I turned up at the old apartment complex at 11 AM, with a slight sense of apprehension and self-doubt, that usually comes before my first encounter with a person of his stature.

We sat in his drawing room with a table full of books that he had taken out for me to take back and read.

Hemalatha, his wife, sat across from us, watching intently and curiously, but since our conversation was primarily in English, she spoke very little. VV spoke in a soft but determined tone. His mastery over the language was a true testament to the great college lecturer he had been in Warangal, where he had taught Telugu language and literature.

His speech was interspersed with poetry and history, and he would often quote Marx, Thompson, Marquez, and even the Mahabharata with such familiarity that I was sure he knew the texts and their authors intimately.

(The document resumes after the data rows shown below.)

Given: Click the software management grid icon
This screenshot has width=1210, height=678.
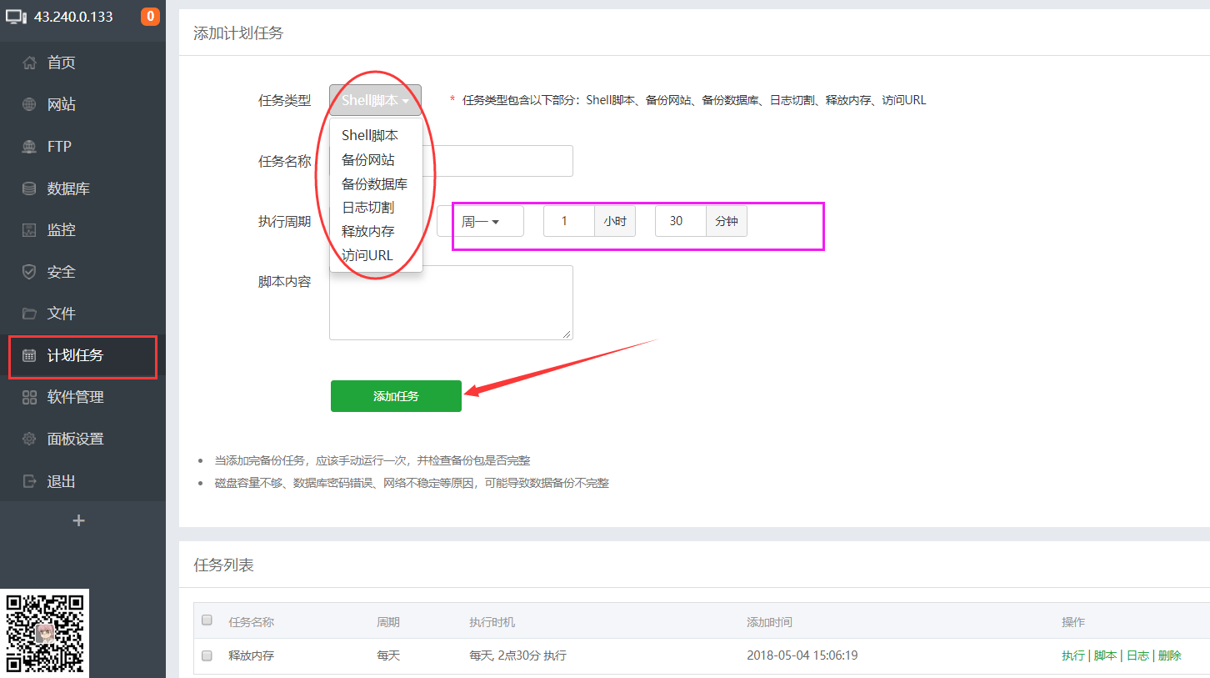Looking at the screenshot, I should pyautogui.click(x=30, y=397).
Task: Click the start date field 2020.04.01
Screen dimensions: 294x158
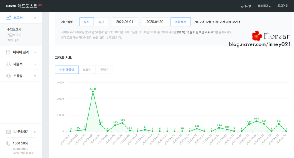Action: (x=125, y=22)
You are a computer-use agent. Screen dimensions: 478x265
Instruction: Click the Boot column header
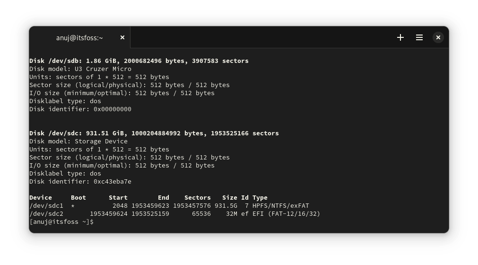pos(78,198)

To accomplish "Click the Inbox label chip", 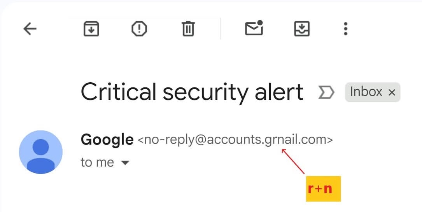I will click(x=366, y=92).
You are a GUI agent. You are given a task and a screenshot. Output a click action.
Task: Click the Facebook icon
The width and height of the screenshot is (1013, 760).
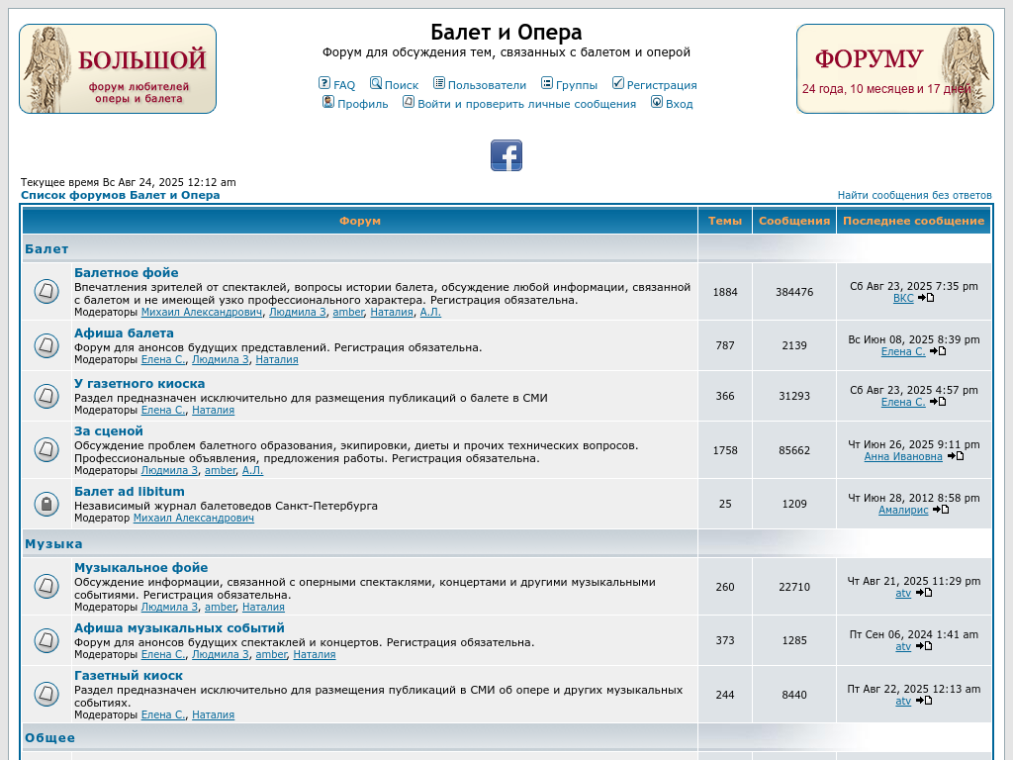(x=506, y=155)

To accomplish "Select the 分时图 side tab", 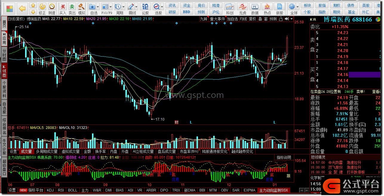I will point(4,55).
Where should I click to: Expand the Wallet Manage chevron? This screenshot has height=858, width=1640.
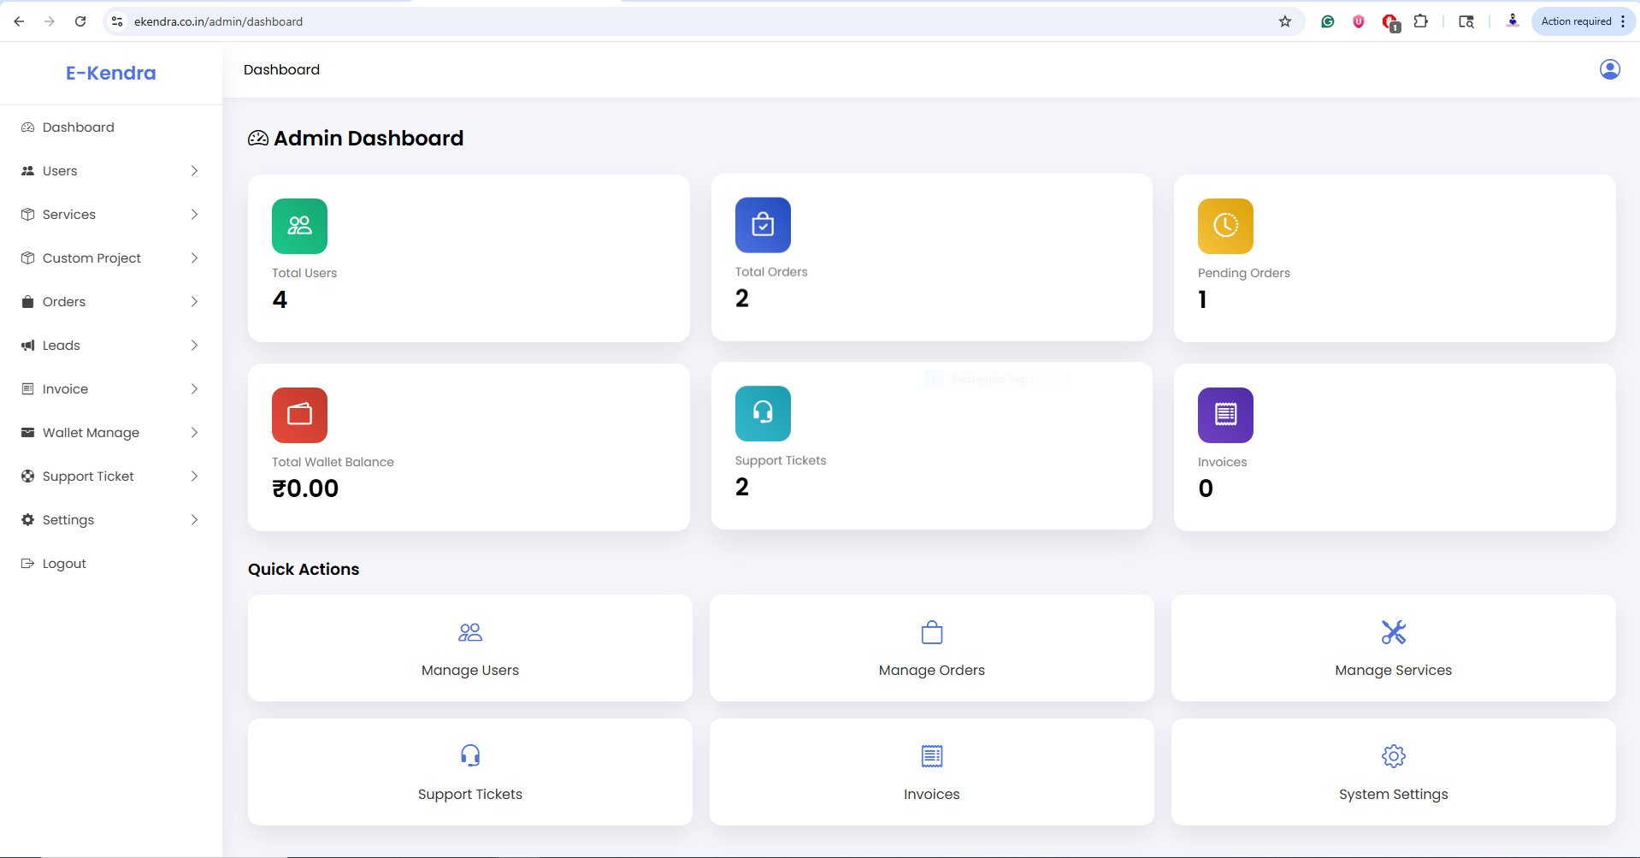[194, 433]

What started as a discussion on various people’s struggles across Telangana soon turned into a conversation about life and all its many tragedies and wonders – particularly violence as a philosophy, and the persecutions he faced.

Snapshot
  • Varavara Rao’s speech was interspersed with poetry and history, and he would often quote Marx, Thompson, Marquez, and even the Mahabharata.

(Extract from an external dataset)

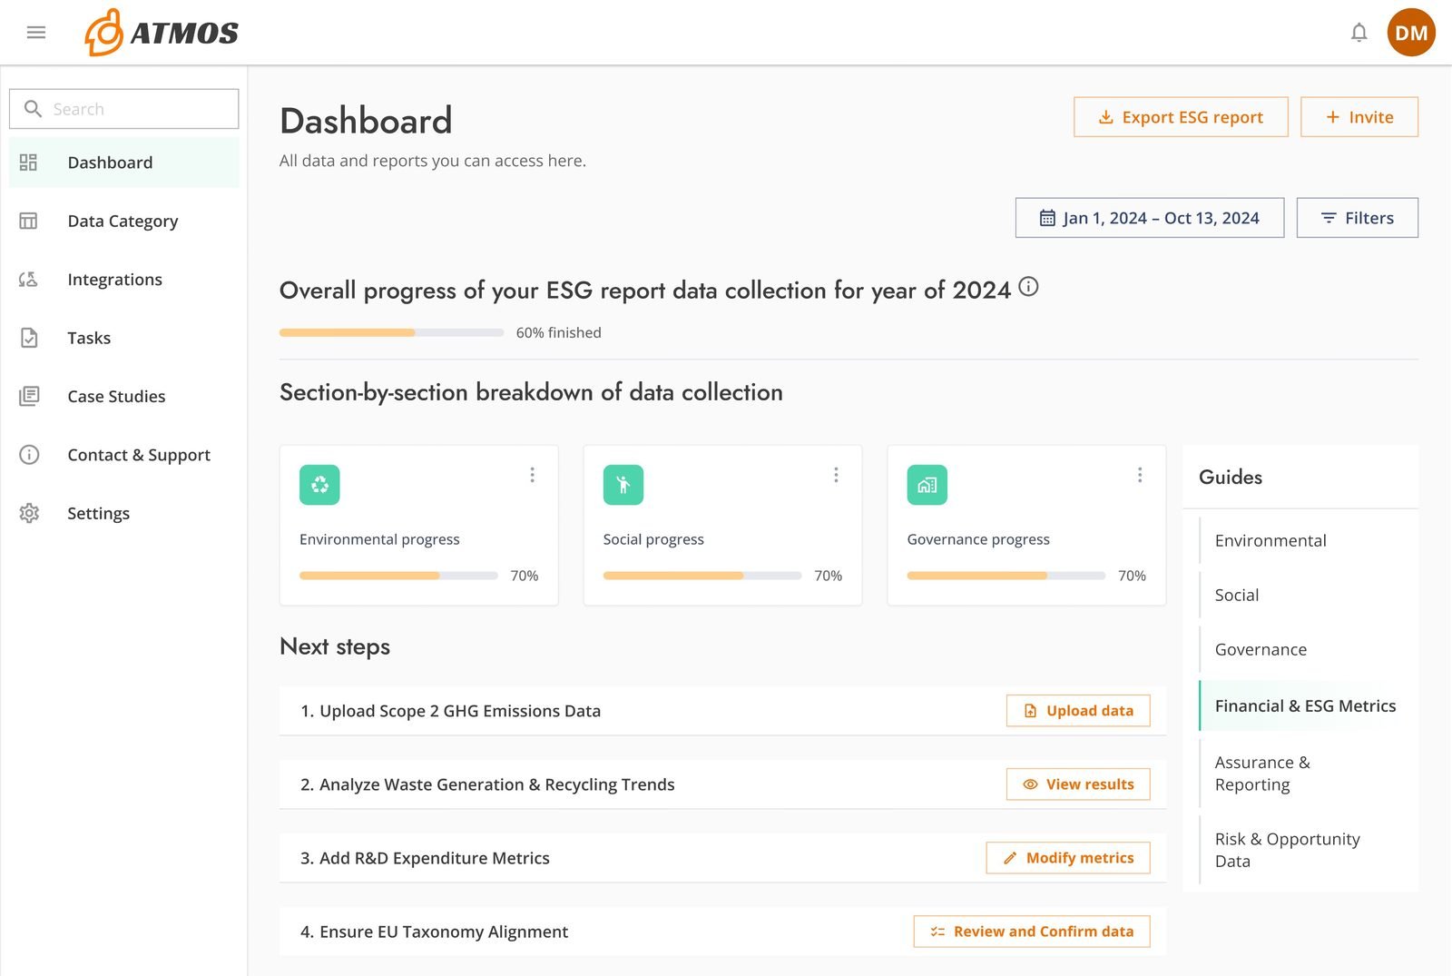Click the Upload data button
The width and height of the screenshot is (1452, 976).
1078,711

  • Varavara Rao is no stranger to violence.
  • Over the years, Varavara Rao’s life has been at risk from a range of organisations, whether State-backed anti-Maoist para-forces or the right-wing.

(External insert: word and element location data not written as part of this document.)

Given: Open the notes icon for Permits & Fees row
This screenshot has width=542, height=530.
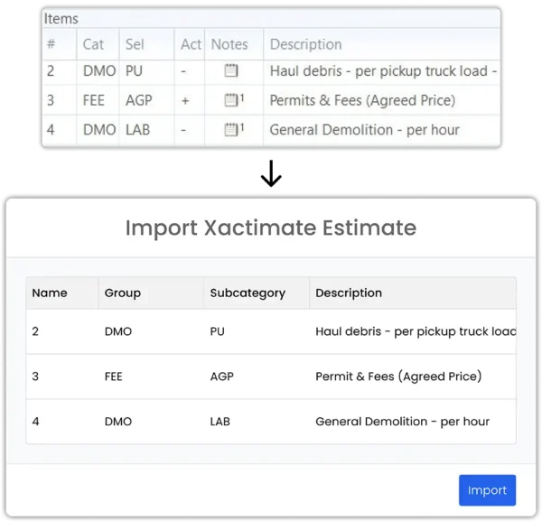Looking at the screenshot, I should [x=231, y=100].
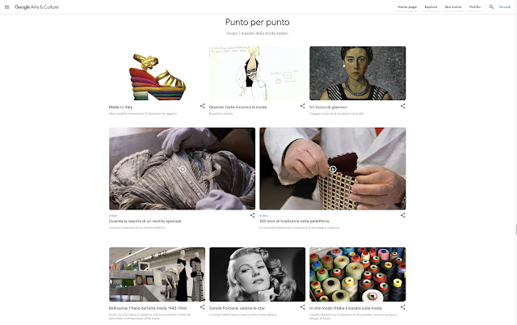Play the leather weaving video
Image resolution: width=517 pixels, height=325 pixels.
coord(333,169)
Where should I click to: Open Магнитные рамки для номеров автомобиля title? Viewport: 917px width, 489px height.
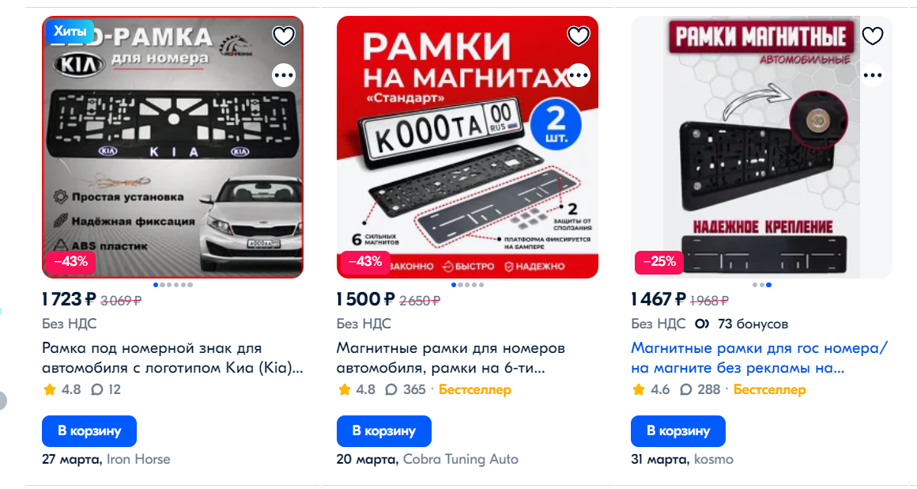tap(451, 358)
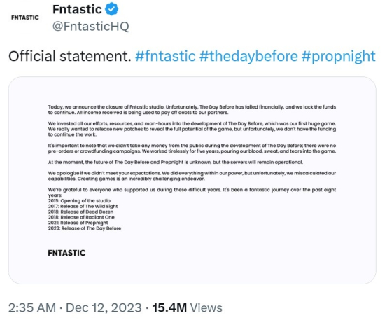Screen dimensions: 385x325
Task: Click the sentence about servers remaining operational
Action: point(176,162)
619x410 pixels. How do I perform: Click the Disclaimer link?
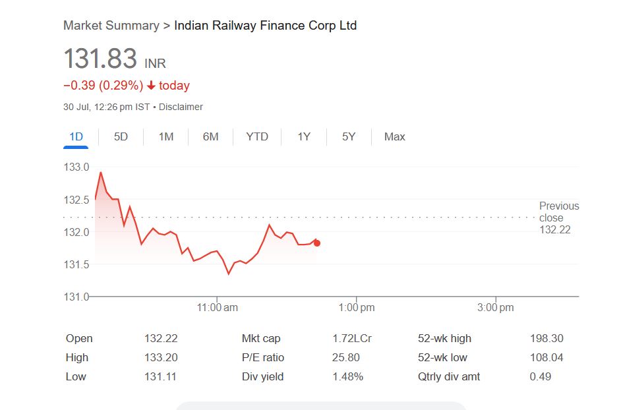pos(181,107)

  • The poet-activist moved homes twice, first from Warangal to Hyderabad, and then later out of Telangana, due to numerous death threats.
  • “Violence is the characteristic of an uneven society... The State has all kinds of state machineries and capital at its disposal to practice violence, whereas I have nothing... How can my resistance then be termed as violence?” –– Varavara Rao to Zeena Oberoi for The Quint.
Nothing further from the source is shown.